Molecular dynamics simulation of the tensile response and deformation mechanism of diamond/TiC combinations

Abstract

The diamond materials combine several prominent intrinsic performances, such as high transmittance, low microwave dielectric loss, and so on. A nanoscale carbide layer will be indispensably produced on their surface to guarantee the diamond can be wetted by metallic parts, for example the diamond microwave window for use in thermonuclear fusion reactor. The mechanical performance of the diamond/carbide layer interfacial bonding, which remains unknown because of dimensional limitation, will be critically vital. In this work, molecular dynamics (MD) simulation was conducted to explore the fracture mechanism of diamond/TiC combinations under uniaxial tension.
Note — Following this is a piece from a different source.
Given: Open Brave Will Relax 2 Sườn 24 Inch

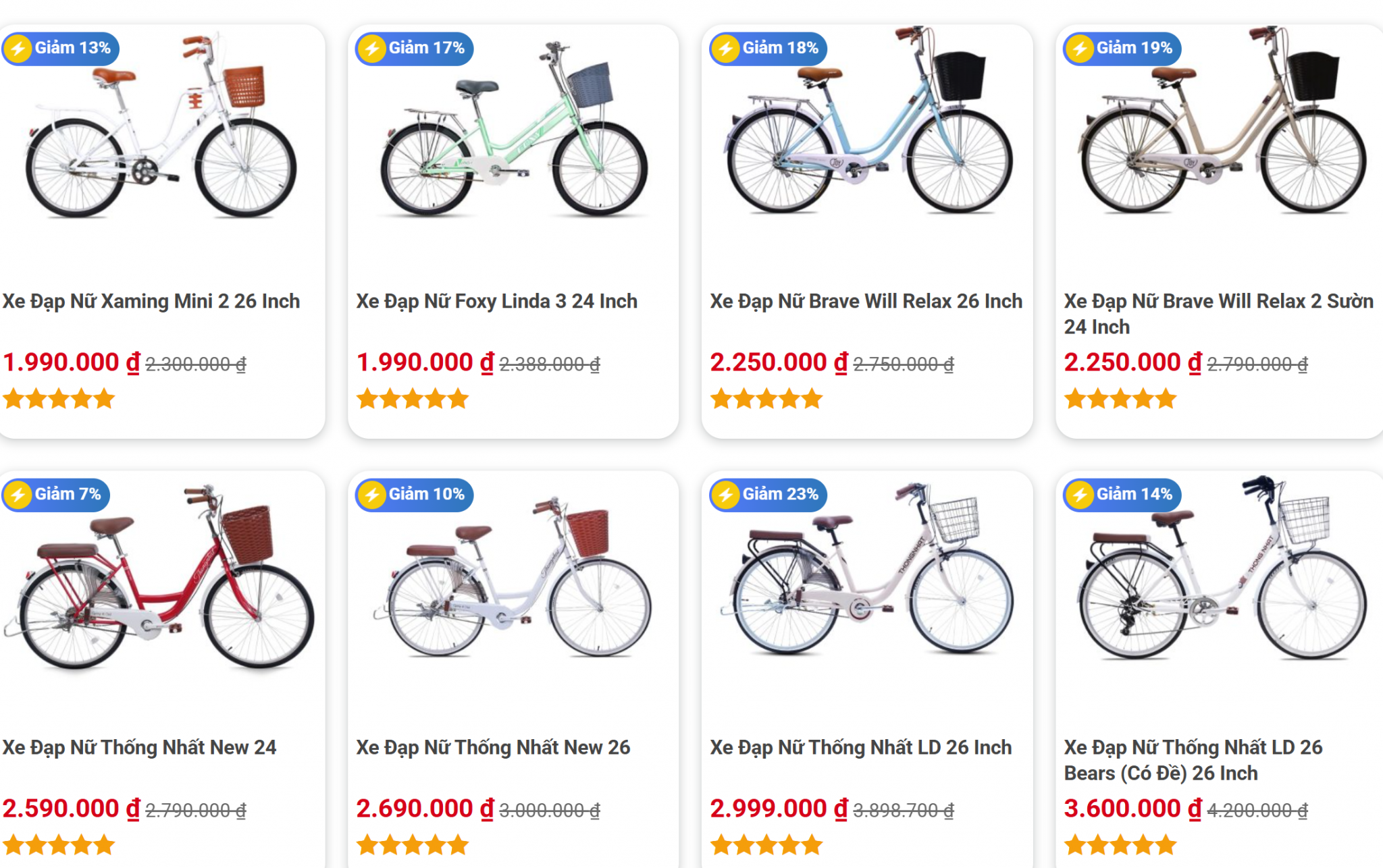Looking at the screenshot, I should pos(1218,314).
The deformation behavior of (001), (110), and (111) single-crystalline (SC) TiC on diamond was investigated based on the stress–strain curve, fracture process, and dislocation evolution. The crystallographic orientation-dependent fracture modes were revealed. For the case of TiC(001) and TiC(110), the plastic fracture happened. The TiC{111} dislocations would be first emitted from the interface. Different dislocation morphologies were presented, such as stair-rod dislocations and dislocation tangles for TiC(001), as well as geometrically necessary dislocations for TiC(110). For the TiC(111), the brittle fracture took place because most easily activated slip planes were perpendicular to the force direction. Our findings revealed the nanomechanical behaviors and corresponding deformation mechanisms of the diamond/TiC combinations, facilitating the design and development of nanostructured combinations with superior mechanical performance.